Yesterday when $BERA dropped by about 7%
$LBGT, $iBGT, $yBGT, $osBGT and various xBGTs all dropped between 15% to 23%. $LBGT fell from 2.1 $BERA to a low of 1.6 $BERA, causing me, the main miner of LBGT, to incur heavy losses (approximately 40 BERA in terms of coin value, about 700 U in terms of U value). Currently, with the slow rebound of $BERA, the prices of various xBGTs are also gradually rising, including the price ratio with $BERA.
I have to reevaluate the safety of various xBGT mines. xBGT mining is like doubling down on $BERA; when $BERA drops significantly, they exacerbate this loss, meaning in terms of coin value, there will be an additional loss of $BERA. No wonder most whales do not invest large positions to mine these types of mines.
Another point is that transfers must be decisive. Last night after reviewing, I looked at several whale users on debank I was following; those who mined LBGT cashed out completely during the first wave of major drops at noon. No wonder the exchange fees for ooga were ridiculously high yesterday (laughs). I also found that the fees collected by kyberswap were less than those of ooga by looking at the operations of the big whales.
The current mining strategy is to seek stability in coin value. Basically, I am fully investing in Infrared's dWBera staking, which normally should not result in coin losses.

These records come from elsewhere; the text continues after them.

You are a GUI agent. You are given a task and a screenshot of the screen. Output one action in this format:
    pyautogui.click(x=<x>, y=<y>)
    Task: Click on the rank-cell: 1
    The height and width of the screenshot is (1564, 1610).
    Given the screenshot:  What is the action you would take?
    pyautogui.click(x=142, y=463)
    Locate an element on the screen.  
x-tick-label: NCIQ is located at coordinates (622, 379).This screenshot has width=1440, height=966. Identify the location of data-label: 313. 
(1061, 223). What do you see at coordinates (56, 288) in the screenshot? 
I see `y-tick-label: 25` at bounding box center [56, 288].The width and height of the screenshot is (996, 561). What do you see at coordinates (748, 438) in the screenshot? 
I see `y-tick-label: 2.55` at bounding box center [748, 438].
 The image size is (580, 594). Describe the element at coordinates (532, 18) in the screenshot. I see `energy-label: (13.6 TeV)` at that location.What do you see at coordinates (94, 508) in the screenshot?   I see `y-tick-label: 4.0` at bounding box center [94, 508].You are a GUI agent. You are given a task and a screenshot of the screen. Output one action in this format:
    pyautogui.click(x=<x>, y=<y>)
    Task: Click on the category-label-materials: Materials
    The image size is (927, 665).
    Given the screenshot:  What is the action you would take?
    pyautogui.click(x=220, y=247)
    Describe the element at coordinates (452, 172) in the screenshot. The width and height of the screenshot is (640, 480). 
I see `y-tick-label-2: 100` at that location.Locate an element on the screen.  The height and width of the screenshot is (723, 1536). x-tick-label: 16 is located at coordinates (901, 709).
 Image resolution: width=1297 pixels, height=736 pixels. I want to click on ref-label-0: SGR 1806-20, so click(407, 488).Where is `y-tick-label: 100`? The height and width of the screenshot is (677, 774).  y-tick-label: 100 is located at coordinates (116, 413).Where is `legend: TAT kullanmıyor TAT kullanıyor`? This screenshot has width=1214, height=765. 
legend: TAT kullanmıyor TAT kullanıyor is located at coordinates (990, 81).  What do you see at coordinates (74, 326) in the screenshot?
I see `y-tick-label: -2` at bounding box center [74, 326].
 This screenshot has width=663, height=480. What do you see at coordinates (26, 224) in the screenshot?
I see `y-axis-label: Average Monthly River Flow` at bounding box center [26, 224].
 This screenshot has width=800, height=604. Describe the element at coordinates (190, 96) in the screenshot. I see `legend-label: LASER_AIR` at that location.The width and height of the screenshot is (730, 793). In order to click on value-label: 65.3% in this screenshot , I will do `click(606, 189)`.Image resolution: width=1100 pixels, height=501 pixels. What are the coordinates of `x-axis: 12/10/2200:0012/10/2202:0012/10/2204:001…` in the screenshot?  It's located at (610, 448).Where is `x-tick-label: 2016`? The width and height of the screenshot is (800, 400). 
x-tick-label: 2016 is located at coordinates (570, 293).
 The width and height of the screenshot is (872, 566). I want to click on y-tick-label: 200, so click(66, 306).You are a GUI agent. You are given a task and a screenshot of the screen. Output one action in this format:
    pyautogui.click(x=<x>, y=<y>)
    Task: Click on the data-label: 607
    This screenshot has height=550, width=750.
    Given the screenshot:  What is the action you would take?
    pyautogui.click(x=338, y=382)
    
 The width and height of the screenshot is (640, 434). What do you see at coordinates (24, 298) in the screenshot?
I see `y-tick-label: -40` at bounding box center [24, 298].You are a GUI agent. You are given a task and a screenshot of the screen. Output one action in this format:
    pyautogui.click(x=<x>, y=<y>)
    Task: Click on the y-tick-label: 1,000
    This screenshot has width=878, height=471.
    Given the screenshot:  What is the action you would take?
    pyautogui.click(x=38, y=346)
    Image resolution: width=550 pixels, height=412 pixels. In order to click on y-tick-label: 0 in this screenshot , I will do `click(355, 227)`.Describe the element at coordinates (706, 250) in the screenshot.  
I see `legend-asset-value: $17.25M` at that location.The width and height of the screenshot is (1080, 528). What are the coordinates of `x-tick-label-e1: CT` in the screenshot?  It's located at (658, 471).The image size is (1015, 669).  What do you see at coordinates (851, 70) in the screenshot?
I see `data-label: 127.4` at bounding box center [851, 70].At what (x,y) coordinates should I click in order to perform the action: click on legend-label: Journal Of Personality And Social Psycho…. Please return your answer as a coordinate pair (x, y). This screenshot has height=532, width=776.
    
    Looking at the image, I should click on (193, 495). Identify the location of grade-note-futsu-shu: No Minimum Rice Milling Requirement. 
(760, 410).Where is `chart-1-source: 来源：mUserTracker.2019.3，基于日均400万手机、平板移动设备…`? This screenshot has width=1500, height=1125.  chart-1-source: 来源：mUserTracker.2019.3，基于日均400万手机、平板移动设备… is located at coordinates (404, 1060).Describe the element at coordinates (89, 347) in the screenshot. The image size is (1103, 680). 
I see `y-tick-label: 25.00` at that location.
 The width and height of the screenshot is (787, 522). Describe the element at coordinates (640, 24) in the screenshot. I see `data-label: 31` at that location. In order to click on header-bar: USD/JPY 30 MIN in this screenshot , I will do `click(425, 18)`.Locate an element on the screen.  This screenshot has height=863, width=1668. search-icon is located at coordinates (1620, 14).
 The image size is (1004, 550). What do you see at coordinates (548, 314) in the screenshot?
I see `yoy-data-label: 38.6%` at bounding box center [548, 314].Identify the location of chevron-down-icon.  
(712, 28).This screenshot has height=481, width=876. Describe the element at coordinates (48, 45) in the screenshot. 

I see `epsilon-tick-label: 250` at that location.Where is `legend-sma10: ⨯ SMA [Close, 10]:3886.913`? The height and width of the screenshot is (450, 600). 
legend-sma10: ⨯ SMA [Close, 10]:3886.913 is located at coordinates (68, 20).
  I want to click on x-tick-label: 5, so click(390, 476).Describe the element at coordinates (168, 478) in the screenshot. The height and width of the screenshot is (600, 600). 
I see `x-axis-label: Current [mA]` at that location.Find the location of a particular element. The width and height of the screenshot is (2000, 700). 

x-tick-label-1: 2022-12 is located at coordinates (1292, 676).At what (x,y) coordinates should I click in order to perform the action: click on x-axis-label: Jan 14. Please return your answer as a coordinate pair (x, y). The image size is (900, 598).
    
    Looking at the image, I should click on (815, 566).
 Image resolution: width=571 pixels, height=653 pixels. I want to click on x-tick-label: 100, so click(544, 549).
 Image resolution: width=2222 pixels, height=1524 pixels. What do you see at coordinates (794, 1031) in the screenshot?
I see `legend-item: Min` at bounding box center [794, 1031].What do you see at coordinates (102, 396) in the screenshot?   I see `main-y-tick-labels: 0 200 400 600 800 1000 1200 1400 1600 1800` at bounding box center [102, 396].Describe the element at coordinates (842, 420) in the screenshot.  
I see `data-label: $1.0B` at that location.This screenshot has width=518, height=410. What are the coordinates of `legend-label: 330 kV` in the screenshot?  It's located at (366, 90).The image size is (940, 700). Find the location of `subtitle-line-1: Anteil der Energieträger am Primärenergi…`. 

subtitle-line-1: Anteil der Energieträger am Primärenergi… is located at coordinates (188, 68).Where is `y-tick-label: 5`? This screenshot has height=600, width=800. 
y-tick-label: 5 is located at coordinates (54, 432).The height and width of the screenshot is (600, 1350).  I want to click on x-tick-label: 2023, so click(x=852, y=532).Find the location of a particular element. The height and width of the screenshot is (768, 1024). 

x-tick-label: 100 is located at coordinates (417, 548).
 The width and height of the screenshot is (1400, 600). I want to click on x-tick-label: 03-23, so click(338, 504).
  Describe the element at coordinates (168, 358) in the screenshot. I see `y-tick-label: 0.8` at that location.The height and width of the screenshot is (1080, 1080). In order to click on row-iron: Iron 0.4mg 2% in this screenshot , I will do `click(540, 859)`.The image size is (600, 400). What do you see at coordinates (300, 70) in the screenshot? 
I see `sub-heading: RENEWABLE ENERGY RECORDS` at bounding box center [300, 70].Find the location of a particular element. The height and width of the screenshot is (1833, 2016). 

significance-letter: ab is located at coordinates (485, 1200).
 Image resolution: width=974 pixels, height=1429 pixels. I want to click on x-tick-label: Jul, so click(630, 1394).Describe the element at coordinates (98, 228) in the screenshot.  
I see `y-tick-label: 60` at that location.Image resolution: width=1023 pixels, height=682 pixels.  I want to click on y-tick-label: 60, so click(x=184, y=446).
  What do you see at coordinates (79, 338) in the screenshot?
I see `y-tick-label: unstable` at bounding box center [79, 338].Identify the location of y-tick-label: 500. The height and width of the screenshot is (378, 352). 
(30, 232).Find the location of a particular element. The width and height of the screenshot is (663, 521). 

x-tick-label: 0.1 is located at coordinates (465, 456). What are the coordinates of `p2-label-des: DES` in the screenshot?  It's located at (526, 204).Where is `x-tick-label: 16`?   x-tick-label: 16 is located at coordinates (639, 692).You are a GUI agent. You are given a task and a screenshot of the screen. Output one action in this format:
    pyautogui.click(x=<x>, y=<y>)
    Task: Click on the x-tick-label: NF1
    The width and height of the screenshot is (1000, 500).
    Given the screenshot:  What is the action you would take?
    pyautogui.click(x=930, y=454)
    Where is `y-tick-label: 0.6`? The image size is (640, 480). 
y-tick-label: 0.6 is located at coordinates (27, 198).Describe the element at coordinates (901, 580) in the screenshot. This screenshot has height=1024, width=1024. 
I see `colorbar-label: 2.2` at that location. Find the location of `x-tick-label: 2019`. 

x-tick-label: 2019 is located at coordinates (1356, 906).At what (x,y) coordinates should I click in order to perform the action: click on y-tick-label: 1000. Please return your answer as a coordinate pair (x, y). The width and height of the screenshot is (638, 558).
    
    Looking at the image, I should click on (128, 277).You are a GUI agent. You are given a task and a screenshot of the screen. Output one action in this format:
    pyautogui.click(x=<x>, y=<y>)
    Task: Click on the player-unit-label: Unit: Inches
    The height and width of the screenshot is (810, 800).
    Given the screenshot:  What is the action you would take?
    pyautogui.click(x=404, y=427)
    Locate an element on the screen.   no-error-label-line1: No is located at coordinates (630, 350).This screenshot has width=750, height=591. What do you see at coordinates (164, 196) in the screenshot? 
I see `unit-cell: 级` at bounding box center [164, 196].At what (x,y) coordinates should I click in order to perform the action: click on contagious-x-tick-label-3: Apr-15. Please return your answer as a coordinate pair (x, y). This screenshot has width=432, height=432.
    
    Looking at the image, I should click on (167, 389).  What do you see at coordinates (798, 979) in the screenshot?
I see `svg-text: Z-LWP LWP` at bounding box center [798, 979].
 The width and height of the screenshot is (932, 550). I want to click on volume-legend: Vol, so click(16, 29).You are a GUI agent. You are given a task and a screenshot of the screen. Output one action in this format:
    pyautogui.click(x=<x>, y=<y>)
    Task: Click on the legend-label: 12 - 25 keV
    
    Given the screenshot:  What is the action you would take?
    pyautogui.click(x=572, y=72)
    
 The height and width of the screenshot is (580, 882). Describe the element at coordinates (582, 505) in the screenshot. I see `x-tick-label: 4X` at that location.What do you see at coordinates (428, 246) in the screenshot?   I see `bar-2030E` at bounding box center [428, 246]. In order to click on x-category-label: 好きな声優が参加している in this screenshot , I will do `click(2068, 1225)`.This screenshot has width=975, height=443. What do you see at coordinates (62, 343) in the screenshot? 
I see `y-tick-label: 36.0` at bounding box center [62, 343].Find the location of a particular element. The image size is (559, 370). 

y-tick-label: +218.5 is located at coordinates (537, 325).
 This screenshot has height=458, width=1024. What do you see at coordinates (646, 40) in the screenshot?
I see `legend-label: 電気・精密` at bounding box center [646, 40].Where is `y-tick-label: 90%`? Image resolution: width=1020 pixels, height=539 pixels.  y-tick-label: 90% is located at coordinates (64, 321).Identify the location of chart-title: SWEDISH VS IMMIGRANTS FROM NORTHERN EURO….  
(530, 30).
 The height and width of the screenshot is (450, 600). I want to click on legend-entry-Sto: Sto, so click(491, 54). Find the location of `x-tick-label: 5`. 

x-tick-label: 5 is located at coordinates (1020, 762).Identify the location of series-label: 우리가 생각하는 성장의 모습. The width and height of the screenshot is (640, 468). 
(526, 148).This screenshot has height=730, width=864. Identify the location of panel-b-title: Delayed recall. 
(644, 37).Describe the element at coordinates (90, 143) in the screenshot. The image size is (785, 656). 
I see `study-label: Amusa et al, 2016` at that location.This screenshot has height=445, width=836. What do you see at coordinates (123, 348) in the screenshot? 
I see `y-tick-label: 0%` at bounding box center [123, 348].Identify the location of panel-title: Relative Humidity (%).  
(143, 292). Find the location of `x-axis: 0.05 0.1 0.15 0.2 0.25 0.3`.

I will mine until the end of April and choose a time when the coin price is still relatively good (if there is one) to withdraw, waiting for the May staking airdrop wave to finish before reopening mining. Additionally, this might be a low-risk hedging route? dolomite borrowing (-70%) -> Infrared staking (90%) -> staking income of iBGT restaked (200%), which can also be considered a small flywheel (laughs).